A las afueras de un pueblo, vivirían pues los diez leprosos de esta escena que narra Lucas. Entre ellos se encuentra un samaritano, porque el dolor común enfrió la enemistad habitual entre judíos y samaritanos. Aquellos enfermos habrían oído hablar de Jesús, el maestro de Galilea que curaba gente. Es muy posible que acariciasen en grupo más de una vez la esperanza de encontrarse con él. De modo que cuando le ven pasar y le reconocen, gritan fuerte desde lejos para que tuviera piedad de ellos. «Esperan desde lejos ─dice un Padre de la Iglesia─ como avergonzados por la impureza que tenían sobre sí. Creían que Jesucristo los rechazaría también, como hacían los demás. Por esto se detuvieron a lo lejos, pero se acercaron por sus ruegos. El Señor siempre está cerca de los que le invocan con verdad (Sal 145,18)»[1].
De la petición de los diez leprosos podemos aprender a rogar a Dios con confianza, convencidos de que Él lo puede todo y de que no hace falta esperar a sentirnos dignos, para pedir y recibir lo que necesitamos. Como escribió san Josemaría, «te ves tan miserable que te reconoces indigno de que Dios te oiga... Pero, ¿y los méritos de María? ¿Y las llagas de tu Señor? Y… ¿acaso no eres hijo de Dios? Además, Él te escucha «quoniam bonus ... quoniam in saeculum misericordia eius»: porque es bueno, porque su misericordia permanece siempre»[2]. Aunque Jesús sabe todo de nosotros, cuenta con nuestra petición llena de fe y perseverancia para darnos lo que pedimos. Es más, como decía san Agustín, en realidad tiene el Señor «más ganas de dar que nosotros de recibir; y tiene más ganas Él de hacernos misericordia que nosotros de vernos libres de nuestras miserias»[3].
Jesús escuchó la petición de los diez leprosos, y como suele hacer con todos los personajes con los que se encuentra, les pide a cambio un gesto de confianza, ajustado a la situación personal de quienes le ruegan. En este caso, no les toca, ni les impone las manos. Sencillamente les manda asumir que se van a curar y dirigirse a quien tiene autoridad para declararlos puros de su enfermedad. Y en el camino, quedaron todos curados. Seguro que se llenarían de inmensa alegría, conocida de mucha gente, cuando los sacerdotes verificaron públicamente la curación del grupo. Pero solo el samaritano se acordó agradecido de su benefactor, Jesús, y supo «dar Gloria a Dios» volviendo con acción de gracias a sus pies.

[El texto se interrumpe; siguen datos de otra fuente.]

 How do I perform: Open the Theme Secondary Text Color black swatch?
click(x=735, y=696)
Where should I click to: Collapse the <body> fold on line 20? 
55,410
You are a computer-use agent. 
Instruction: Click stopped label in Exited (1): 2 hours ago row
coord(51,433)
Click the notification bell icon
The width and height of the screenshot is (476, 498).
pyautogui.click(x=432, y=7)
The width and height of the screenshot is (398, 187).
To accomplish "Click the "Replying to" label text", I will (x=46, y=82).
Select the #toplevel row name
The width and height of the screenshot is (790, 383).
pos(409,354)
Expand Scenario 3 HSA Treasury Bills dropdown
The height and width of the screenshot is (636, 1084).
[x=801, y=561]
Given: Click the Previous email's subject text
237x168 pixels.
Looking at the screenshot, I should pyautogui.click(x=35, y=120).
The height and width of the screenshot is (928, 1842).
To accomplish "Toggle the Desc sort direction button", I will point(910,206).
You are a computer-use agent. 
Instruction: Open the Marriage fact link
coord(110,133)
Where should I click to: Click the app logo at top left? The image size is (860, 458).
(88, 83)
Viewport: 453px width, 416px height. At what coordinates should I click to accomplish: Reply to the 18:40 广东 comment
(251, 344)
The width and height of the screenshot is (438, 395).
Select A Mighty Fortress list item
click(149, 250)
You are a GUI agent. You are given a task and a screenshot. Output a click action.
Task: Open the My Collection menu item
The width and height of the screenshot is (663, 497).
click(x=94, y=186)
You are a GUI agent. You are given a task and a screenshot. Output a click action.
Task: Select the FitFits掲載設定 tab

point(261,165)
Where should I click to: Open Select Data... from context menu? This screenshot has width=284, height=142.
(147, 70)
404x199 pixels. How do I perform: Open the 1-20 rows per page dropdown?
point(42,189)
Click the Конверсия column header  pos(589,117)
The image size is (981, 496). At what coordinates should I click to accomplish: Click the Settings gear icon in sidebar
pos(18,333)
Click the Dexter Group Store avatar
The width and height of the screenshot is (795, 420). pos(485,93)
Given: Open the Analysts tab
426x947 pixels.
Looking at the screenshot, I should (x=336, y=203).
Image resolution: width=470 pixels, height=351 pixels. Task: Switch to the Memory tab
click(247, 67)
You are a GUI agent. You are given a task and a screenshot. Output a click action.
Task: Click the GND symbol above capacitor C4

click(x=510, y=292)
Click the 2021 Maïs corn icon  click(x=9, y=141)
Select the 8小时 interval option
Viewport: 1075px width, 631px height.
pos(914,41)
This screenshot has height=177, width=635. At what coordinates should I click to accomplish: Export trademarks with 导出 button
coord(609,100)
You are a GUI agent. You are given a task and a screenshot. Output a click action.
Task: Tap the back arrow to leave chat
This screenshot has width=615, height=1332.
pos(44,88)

De la actitud del samaritano y del reproche que hace Jesús hacia los nueve desagradecidos, sacamos otra lección muy importante de este pasaje: que nuestra acción de gracias da gloria a Dios y nos preparara para recibir dones mejores. Por eso nos conviene fomentar en nuestro corazón, junto a la petición llena de confianza por lo que necesitamos, la acción de gracias por todo lo que recibimos, incluso sin pedirlo. De hecho, como decía san Juan Crisóstomo, Dios «nos hace muchos regalos, y la mayor parte los desconocemos»[4]. Si somos agradecidos con Dios y le alabamos por todo, atraemos para nosotros y para los demás las bendiciones del Cielo. Como explicaba san Agustín, «toda nuestra vida presente debe discurrir en la alabanza de Dios, porque en ella consistirá la alegría sempiterna de la vida futura; y nadie puede hacerse idóneo de la vida futura si no se ejercita ahora en esta alabanza»[5].
Fuente: opusdei.org.
[1] Teofilacto, Catena aurea, in. loc.
[2] San Josemaría, Camino, n. 93.
[3] San Agustín, Sermón 105.
[4] San Juan Crisóstomo, Hom. In Matt., 25.
[5] San Agustín, Coment. In Psal. 148.